(1) When lodging sales are combined with food, beverage, recreation, or other charges which are a substantial portion of the charge, the seller shall collect the lodging facility sales and use tax by establishing an accommodation charge using one of the following methods:
(a) the allowable state reimbursement for the standard cost of in-state lodging each day for each person;
(b) 25 percent of all charges each day for each person; or
(c) a charge justified by reasonable documentation.
(2) As required by 15-65-113, MCA, and 15-68-502, MCA, a seller must maintain and have available for inspection, records to substantiate the items referred to in (1)(a) through (c). The department may request the seller to substantiate the method used and itemize each charge to verify the correct amount of tax.

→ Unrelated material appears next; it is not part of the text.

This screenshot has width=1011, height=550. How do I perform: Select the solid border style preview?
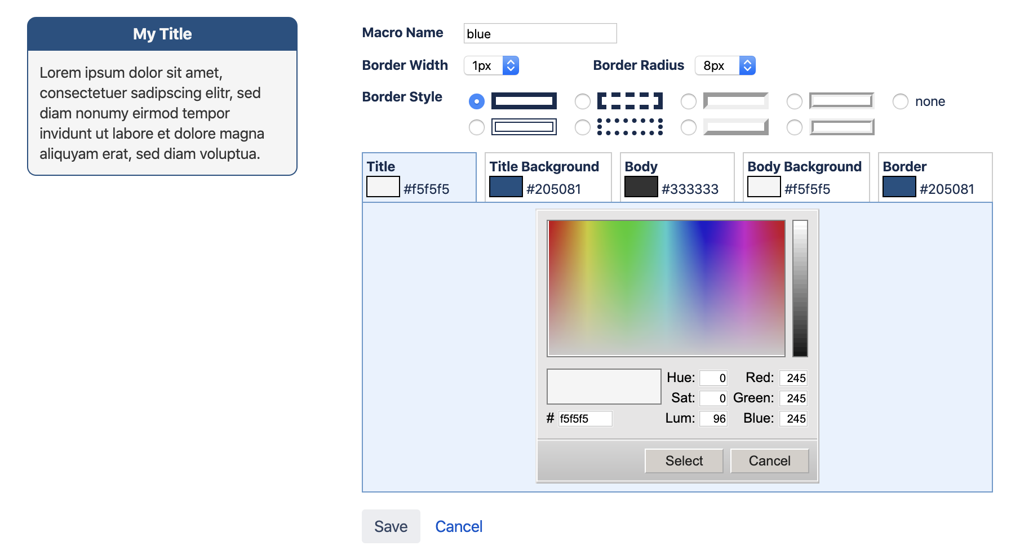point(524,101)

(3) Lodging facility sales and use taxes do not apply to separately stated charges which are not an integral part of the use or occupancy of the room or campground space, such as but not limited to:
(b) Wi-Fi access;
(g) pet charge; or
(h) personal laundry charges.
(4) The department may disallow a seller's method of allocating the lodging facility sales and use tax under (1) if:
(a) the department has reasonable cause to believe that the method of allocation was chosen solely to qualify the facility for a tax exemption as provided in ARM 42.14.103; or
(b) a charge allocated under (1)(c) is not supported by reasonable documentation or itemization.
(5) Lodging facility sales and use taxes include amounts charged for bathhouse facilities or temporary use of tangible personal property used in conjunction with the room, such as a charge for an extra bed.
(6) If campgrounds charge for water, electrical or sewer hookups, and bathhouse facilities, those charges are included in the amount that is subject to tax.
(7) If the facility charges for electricity as a separate or additional charge, this charge must be included in the amount that is subject to the tax.